● Document extract
Of course, the stated purpose of The Education Post is create a “better conversation,” so given that John Oliver had ripped a sizable, factually accurate, hole in one of education reform’s most important tools — mass, annual testing — how did Peter Cunningham contribute to “a better conversation”? He called Mr. Oliver’s piece “tedious” and accused him of “throwing poor children under the bus” — because in reform circles, it is a matter of faith that only testing every child every year will force schools to close the achievement gap even though, as Mr. Oliver noted, there is scant evidence that it is working out like that. While Mr. Cunningham was repeating a standard line in education reform about the moral imperative of standardized testing, his colleague, Valentina Korkes, took a more plaintive approach as a supposed fan of John Oliver’s whose heart was broken over his takedown of testing. Ms. Korkes’ piece also covered familiar ground. First, she chided John Oliver for not mentioning that the current strongest centers of test resistance are in communities that are wealthier than average and in the suburbs. She claimed that the proliferation of testing at all levels — which reformers are recently lining up to decry — has nothing to do with federal policy that only mandates 17 tests. And finally, she claims that No Child Left Behind has seen gains in the achievement gap on measures like the National Assessment of Educational Progress (NAEP), so John Oliver could not say the tests did nobody any good. What does Ms. Korkes leave out? First, while she is correct that test resistance numbers are greatest in wealthier communities, there is the inconvenient fact that toeholds are showing up in the communities she and her fellow testing advocates claim to support, and there is no reason to discount the likelihood that these will grow in following years as the compelling reasons for them to do so are rooted in history and research. Similarly, while there have been very slight gains in NAEP scores during the life of NCLB, these are dwarfed by the gains that were made when federal policy in the 1970s and early 1980s was focused on equity and integration.

● Written instruction
Translate this sentence from the passage on standardized testing into Spanish: "Ms. Korkes’ piece also covered familiar ground." The material that comes next has no connection to the passage on standardized testing.

● Material

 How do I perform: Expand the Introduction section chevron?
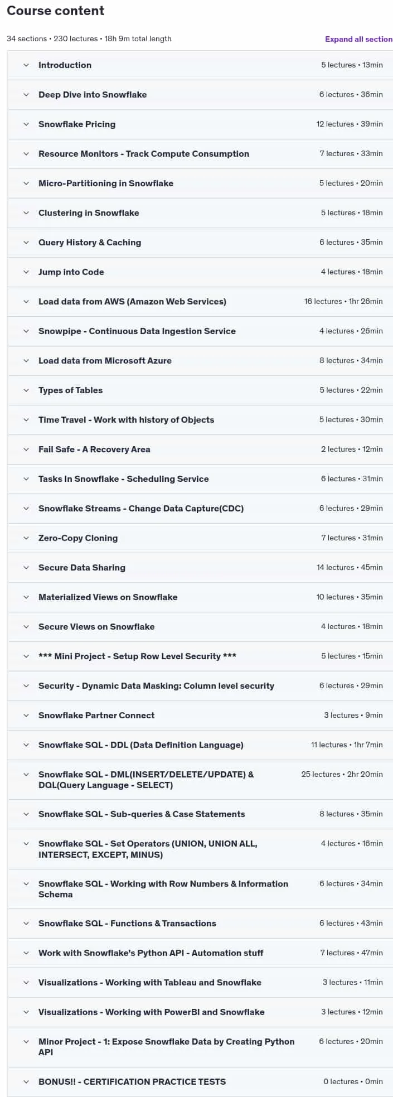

● Completed task
El artículo de la Sra. Korkes también recorrió terreno conocido.